• [Work item] Repeat nothing but the line containing "Open the emoji smiley picker" and the lines that follow it, up to and including the last line of the data below.

• [Data for review]
>>>>>

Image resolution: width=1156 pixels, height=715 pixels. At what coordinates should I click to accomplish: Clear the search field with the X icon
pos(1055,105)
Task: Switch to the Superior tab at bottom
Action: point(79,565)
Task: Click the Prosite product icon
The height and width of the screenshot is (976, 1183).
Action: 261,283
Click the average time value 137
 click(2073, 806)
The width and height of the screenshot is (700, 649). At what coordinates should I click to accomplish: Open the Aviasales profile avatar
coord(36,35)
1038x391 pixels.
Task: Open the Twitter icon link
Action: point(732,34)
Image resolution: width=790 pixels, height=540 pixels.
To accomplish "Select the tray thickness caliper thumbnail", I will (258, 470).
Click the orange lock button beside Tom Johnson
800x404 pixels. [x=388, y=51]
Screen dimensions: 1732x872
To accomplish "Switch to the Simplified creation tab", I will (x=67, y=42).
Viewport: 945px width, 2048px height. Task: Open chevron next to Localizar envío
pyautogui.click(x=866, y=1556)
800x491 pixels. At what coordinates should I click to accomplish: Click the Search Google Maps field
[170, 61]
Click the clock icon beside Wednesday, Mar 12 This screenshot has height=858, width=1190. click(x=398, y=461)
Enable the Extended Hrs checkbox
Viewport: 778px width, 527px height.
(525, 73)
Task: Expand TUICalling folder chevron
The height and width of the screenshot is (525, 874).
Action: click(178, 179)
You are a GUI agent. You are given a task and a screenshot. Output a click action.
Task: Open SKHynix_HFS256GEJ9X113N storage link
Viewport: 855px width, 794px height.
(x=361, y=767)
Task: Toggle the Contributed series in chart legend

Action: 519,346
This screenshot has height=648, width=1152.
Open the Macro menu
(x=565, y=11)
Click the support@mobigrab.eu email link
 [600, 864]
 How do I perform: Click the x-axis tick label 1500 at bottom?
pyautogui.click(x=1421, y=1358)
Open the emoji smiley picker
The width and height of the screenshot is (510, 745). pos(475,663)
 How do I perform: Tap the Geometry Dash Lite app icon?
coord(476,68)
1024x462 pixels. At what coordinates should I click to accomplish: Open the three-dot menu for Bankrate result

<<<<<

• [Expected answer]
Open the emoji smiley picker
The width and height of the screenshot is (510, 745). pos(475,663)
 How do I perform: Tap the Geometry Dash Lite app icon?
coord(476,68)
1024x462 pixels. At what coordinates should I click to accomplish: Open the three-dot menu for Bankrate result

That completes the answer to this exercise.